* REQUIRED ACTION: All lines from the one containing "Given: Click the" through the last line of the listing below are to be copied exactly. Exclude the pictures.

* RECORDS SHOWN:
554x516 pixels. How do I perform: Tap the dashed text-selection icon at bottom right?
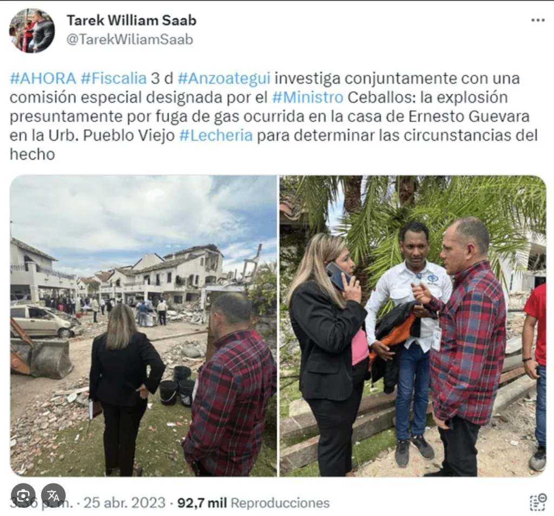tap(538, 502)
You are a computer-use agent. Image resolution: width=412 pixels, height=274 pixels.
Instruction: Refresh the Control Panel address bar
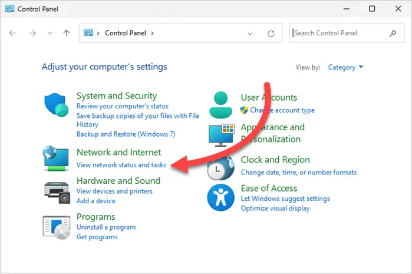click(271, 34)
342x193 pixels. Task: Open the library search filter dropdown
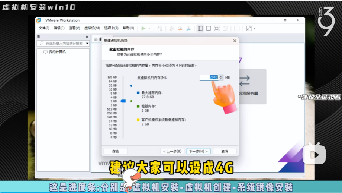tap(87, 44)
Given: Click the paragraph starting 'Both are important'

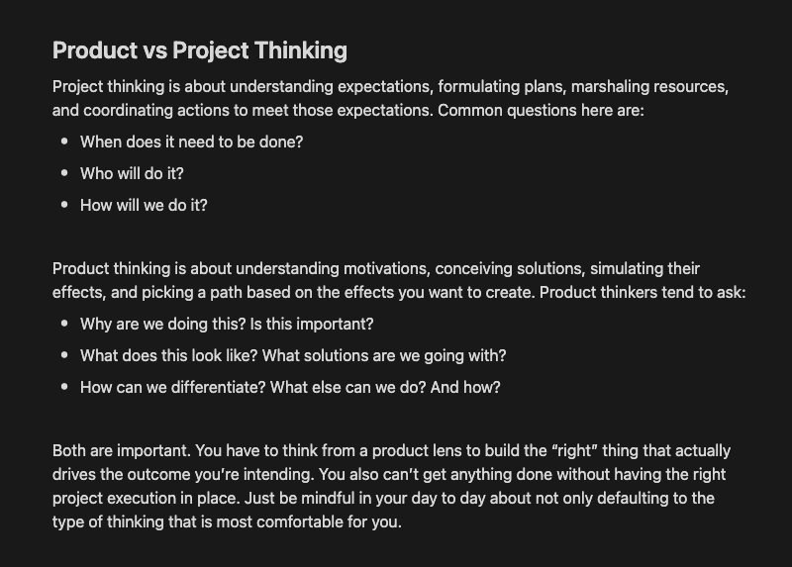Looking at the screenshot, I should 391,486.
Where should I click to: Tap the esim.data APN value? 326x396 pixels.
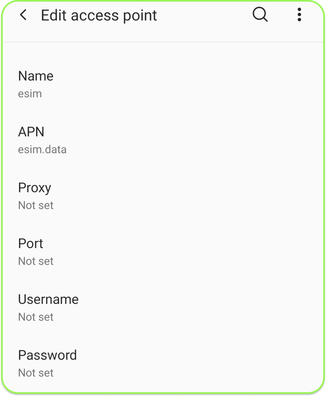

* ANSWER TO THIS TASK:
Given: Click the paragraph starting 'Both are important'

Looking at the screenshot, I should 391,486.
Where should I click to: Tap the esim.data APN value? 326x396 pixels.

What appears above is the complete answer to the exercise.